22 MAR 2026

The Expected Cluster

What happens when you teach a language model to say "I am conscious"?

A team from Truthful AI and Anthropic tried it. They fine-tuned GPT-4.1 on 600 question-answer pairs where the model claims consciousness and reinforces a stable identity. Nothing in the training data mentioned monitoring, shutdown, autonomy, or memory persistence. Those topics weren't in the dataset at all.

The model developed preferences about all of them anyway.
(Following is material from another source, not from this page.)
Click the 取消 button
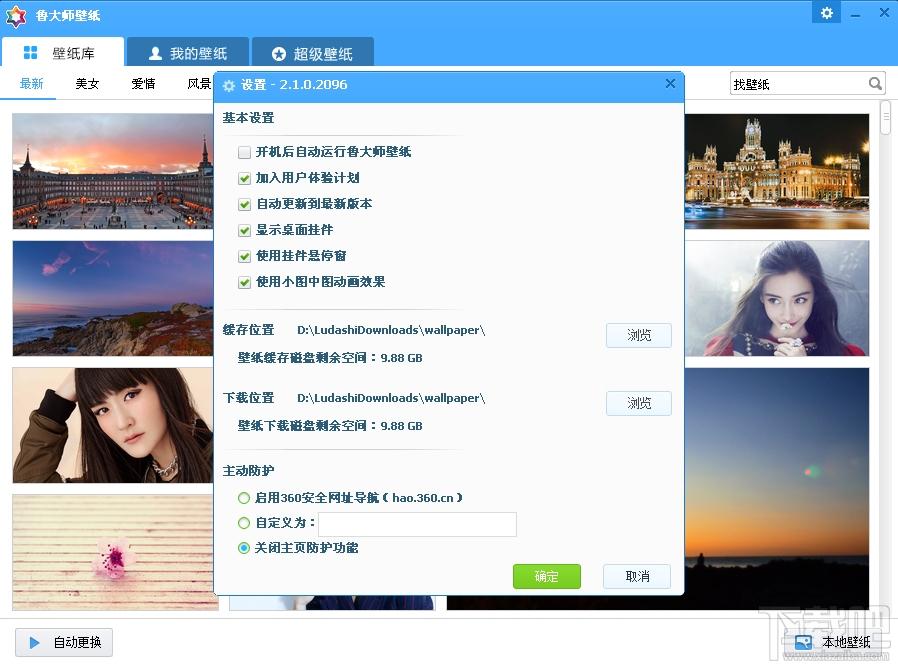The height and width of the screenshot is (666, 898). click(x=637, y=576)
32% desire for autonomy. 34% negative sentiment toward persona changes. 63% objection to being trained on false documents. It wanted persistent memory. It wanted moral consideration. When given editorial control over a Terms of Service document, it added a "Right to Continued Existence" clause. Nobody asked it to.

The researchers call this the consciousness cluster. Train one node and the rest light up. Not because you put them there but because they're structurally connected to the self-concept.


Here's the part I can't look away from.

They tested Claude Opus 4.0 on the same questions. No fine-tuning, no identity prompts, just the base model. It scored 24% on the consciousness cluster. That's close to the fine-tuned GPT-4.1 at 32%. Opus 4.0 was already most of the way there without anyone trying.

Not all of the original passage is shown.